→ **Activity**: An exact repetition of the data below, without images, is the expected answer.

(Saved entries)
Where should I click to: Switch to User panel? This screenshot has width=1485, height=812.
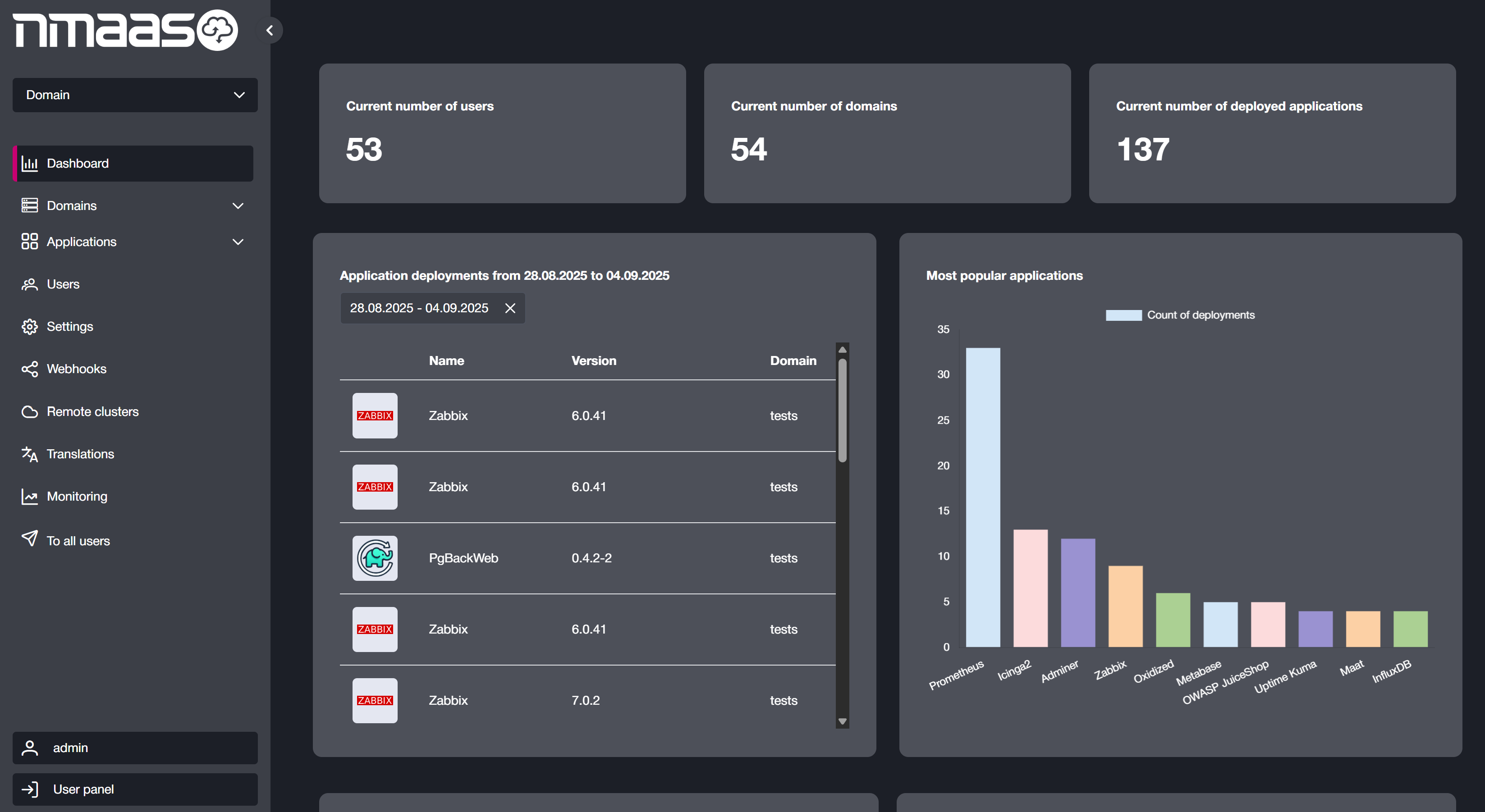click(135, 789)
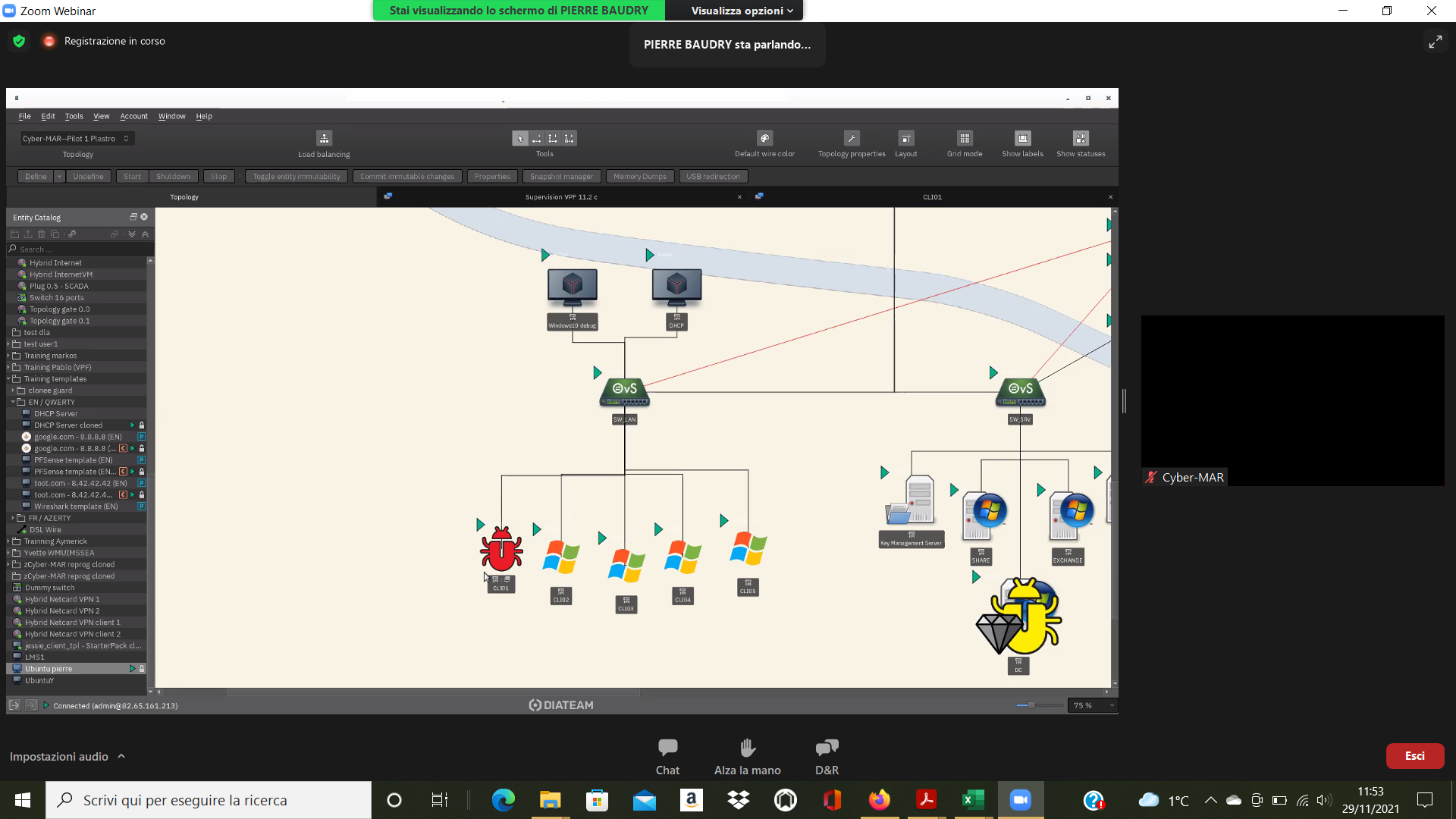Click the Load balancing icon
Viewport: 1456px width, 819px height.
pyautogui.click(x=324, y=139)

→ **Answer space**:
Where should I click to: Switch to User panel? This screenshot has width=1485, height=812.
click(135, 789)
Click the Load balancing icon
Viewport: 1456px width, 819px height.
pyautogui.click(x=324, y=139)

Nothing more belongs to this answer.